Нет, однако, уверенности в том, что выплата штрафа производилась из средств, находившихся в непосредственном владении Мильтиада или Кимона. Видимо, для ее получения потребовалось определенное время: Мильтиад присутствовал на суде, но уплатить 50 талантов не смог и умер от воспаления раны, так и не собрав, очевидно, нужной суммы. Есть версия даже о том, что он скончался в долговой тюрьма и, чтобы получить его тело, Кимон сам должен был вместо отца отбывать заключение. Величина уплаченного штрафа и необходимость определенного времени для собирания нужной суммы дают некоторое основание высказать предположение о том, что для выплаты 50 талантов были привлечены родовые сокровища фракийских царей или использованы коллективные доходы фракийского племени (или племен?), которым они управляли. Т. е. не был ли в этом случае применен непреложный обычай родового строя выручать своего соплеменника, попавшего в беду?

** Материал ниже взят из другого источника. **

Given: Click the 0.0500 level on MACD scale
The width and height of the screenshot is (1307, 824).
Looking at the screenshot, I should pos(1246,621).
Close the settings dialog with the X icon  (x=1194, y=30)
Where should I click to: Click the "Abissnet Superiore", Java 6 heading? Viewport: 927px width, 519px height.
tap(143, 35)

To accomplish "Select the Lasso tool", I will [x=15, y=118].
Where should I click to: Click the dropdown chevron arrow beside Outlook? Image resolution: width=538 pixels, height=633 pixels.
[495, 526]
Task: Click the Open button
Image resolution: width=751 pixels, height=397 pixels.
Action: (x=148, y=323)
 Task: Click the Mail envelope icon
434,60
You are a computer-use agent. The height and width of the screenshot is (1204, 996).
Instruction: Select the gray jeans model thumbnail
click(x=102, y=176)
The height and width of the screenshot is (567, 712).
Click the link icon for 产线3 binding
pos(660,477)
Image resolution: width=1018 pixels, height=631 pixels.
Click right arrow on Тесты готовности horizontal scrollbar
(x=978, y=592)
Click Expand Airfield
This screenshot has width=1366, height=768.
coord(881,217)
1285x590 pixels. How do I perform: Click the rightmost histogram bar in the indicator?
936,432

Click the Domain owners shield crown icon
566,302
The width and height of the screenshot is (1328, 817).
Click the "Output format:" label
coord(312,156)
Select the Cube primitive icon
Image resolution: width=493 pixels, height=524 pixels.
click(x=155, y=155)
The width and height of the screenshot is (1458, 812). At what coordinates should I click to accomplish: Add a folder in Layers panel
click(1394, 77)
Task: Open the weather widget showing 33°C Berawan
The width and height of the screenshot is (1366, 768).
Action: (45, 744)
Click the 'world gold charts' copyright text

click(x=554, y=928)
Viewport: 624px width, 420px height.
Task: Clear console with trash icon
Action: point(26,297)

Данные письменных источников вполне согласуются с археологическими и дополняются ими. Большое внимание исследователи уделяли археологическим материалам, указывающим на прогрессирующее имущественное расслоение фракийского общества.
Фракийские поселения еще очень мало исследованы. Жилища простых людей, существовавшие в изучаемый период, почти нам неизвестны. Мы находим сведения, однако, о том, что они представляли собой полуземлянки или наземные жилища со стенами, состоящими из плетней, обмазанных глиной520. Благодаря детальному исследованию этого вопроса Д. П. Димитровым, мы имеем теперь представление о жилищах фракийской знати521. Термин τύοϊς, употребленный Ксенофонтом при описании резиденции, в которой Севт I принимал Ксенофонта (VII, 2, 21), обозначал сравнительно большие укрепления, состоящие из целого комплекса построек. Они вмещали значительное число защитников, были снабжены угловыми башнями и бойницами. В обширных залах знатные владельцы могли устраивать пиршества и другие сборища своей дружины и гостей. Расположенные обычно в красивых местах, с изобилием воды, они служили безопасным местопребыванием владельцев, озабоченных охраной своей жизни не только от внешних, но и от внутренних врагов.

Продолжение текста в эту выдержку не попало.